I’d like to add that I meet every Friday with my writing critique group. We each bring six pages of our projects and the feedback I receive is invaluable. These writers have seen me through both novels, and I hope they’ll see me through the next one.
7) Tell us about your relationship with your novels. Do you prefer one book over the other? Do you have a favorite character? Once the book is published, do you ever reread what you’ve written, or do you close the door on those characters once their stories have been told?
The characters in both novels are dear friends, and I have difficulty parting from them once their stories are finished. Fortunately, I meet with many book clubs for both novels so their stories continue to be part of my life.

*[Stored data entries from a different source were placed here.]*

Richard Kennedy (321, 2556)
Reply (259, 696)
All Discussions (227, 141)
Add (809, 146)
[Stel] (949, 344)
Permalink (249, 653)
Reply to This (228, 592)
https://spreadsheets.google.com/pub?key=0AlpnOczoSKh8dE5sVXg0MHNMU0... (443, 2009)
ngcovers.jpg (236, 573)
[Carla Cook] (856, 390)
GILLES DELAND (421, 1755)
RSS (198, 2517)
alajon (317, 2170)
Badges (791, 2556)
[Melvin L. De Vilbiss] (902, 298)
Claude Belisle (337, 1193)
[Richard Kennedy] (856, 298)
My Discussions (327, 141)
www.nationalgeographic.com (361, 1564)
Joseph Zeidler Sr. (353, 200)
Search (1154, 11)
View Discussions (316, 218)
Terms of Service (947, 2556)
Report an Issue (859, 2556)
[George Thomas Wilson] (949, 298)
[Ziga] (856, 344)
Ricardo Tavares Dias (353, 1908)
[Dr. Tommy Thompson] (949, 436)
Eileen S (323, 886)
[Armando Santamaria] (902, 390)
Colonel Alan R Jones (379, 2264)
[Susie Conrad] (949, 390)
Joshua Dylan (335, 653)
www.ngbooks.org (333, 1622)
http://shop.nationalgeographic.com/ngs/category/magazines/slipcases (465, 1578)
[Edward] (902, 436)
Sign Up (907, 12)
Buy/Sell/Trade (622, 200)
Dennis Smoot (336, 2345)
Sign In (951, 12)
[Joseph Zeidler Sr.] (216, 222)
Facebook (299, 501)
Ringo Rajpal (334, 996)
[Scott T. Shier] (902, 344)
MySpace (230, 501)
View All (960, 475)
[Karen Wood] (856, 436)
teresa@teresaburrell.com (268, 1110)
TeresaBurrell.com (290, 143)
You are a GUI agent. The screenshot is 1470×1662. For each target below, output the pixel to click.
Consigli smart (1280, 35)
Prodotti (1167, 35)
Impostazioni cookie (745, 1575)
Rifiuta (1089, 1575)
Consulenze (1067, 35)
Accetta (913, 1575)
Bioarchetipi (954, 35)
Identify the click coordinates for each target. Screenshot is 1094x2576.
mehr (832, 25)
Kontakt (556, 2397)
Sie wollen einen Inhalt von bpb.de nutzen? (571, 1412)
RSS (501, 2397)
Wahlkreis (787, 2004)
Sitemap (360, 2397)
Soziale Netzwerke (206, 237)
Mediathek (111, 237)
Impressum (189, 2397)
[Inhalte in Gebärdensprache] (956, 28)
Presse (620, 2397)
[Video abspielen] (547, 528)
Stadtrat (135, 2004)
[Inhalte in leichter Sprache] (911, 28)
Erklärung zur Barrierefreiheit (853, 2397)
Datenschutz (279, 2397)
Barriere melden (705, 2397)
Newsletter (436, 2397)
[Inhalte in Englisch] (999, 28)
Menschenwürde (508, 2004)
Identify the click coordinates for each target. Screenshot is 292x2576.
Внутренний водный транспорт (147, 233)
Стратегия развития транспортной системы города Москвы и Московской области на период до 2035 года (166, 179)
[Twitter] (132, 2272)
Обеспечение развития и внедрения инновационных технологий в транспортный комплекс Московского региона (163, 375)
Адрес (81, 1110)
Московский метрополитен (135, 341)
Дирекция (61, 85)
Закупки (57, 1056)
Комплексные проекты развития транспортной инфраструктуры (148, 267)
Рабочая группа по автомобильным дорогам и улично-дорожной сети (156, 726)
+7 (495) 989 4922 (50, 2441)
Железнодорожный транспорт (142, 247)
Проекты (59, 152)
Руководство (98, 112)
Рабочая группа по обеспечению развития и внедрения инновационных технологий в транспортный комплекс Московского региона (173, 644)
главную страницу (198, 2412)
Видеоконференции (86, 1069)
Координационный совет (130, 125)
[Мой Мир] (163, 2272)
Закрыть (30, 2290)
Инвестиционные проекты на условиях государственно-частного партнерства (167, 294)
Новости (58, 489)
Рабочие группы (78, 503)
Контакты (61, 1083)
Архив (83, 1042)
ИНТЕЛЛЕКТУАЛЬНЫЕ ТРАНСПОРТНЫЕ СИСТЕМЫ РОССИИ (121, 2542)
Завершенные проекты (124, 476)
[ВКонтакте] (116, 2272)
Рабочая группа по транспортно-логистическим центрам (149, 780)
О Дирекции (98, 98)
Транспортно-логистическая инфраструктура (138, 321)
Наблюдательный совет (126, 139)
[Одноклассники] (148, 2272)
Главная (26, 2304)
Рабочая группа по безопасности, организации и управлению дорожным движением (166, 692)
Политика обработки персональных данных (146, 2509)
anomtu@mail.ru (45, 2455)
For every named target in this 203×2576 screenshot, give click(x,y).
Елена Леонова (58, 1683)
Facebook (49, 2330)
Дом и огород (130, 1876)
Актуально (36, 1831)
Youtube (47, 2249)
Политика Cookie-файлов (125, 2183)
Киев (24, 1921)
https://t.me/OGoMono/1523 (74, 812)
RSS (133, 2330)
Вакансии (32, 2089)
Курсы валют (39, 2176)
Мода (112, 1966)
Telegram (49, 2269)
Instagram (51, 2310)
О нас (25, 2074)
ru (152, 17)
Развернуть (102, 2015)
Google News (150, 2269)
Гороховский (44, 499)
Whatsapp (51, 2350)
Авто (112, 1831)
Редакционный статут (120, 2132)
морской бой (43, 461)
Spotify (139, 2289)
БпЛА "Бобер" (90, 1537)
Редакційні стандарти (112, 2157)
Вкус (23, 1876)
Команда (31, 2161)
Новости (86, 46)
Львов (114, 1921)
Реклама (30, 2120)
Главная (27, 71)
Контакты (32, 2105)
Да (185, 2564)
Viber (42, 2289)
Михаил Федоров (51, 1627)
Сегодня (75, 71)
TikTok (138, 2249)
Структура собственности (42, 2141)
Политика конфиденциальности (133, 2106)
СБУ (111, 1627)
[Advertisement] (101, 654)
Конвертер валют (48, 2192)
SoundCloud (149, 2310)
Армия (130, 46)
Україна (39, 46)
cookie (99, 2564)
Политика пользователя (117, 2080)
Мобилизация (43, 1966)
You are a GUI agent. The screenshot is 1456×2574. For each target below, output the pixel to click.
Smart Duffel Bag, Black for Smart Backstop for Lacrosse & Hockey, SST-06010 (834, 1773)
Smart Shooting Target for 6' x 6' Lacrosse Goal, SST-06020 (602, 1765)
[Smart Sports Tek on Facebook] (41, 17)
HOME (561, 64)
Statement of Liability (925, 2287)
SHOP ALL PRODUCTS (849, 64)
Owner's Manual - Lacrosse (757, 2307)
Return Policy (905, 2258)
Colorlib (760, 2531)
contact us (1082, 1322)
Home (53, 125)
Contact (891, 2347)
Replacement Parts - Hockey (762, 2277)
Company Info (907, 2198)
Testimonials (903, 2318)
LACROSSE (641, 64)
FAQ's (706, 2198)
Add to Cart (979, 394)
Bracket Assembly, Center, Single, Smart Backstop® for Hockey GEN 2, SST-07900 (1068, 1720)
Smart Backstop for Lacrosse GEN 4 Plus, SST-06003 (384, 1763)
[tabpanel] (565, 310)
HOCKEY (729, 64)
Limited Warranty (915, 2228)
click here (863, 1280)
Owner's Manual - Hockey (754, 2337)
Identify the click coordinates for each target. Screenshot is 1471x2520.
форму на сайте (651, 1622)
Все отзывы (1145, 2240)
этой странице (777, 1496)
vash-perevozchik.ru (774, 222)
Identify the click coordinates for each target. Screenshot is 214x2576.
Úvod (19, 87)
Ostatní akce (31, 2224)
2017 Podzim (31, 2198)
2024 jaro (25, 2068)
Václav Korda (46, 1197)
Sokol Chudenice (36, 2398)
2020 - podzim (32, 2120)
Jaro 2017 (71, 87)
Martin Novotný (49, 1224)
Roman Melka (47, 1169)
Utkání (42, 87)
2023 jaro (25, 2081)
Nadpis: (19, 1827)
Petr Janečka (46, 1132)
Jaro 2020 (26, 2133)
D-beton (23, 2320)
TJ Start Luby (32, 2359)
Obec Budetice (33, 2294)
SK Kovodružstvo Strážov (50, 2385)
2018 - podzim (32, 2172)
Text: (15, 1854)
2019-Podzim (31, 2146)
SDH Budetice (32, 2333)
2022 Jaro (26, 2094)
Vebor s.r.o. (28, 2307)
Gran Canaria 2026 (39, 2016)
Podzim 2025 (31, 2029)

Rachel DuPree will probably always be my favorite character. She was inspired by a woman in the photograph that I mentioned in the fourth question. That woman made me become a writer and changed the direction of my life. I will always be grateful to her and for the book she inspired.
8) What can you tell us about your next project?
I’m working on a novel that takes place in Utah’s canyon country during the winter of 1888. The narrator is a 37-year-old woman who helps polygamists hide from U.S. marshals. I’m not all that far along and the plot has deviated far from the original one-page summary so I’m afraid to say anything more.
9) What books are you reading right now? Give us a glimpse of your bedside table!
I’m a fan of your novels and although I finished your latest novel, The Crossing, a while ago, it’s still on my mind. I’ve just started Life After Life by Kate Atkinson. The Promise has been shortlisted along with it for the UK’s Walter Scott Prize in Historical Fiction, and in June I’ll be on a panel with the other finalists. My goal is to read the other five novels.
If I may, I’d like to add that I recently read Juliet West’s Before the Fall which takes place in London’s East End during World War 1. I was spellbound. I was also captivated by Gary Schanbacher’s Crossing Purgatory. Much of the story is set in eastern Colorado before the Civil War. It’s one that I want to reread.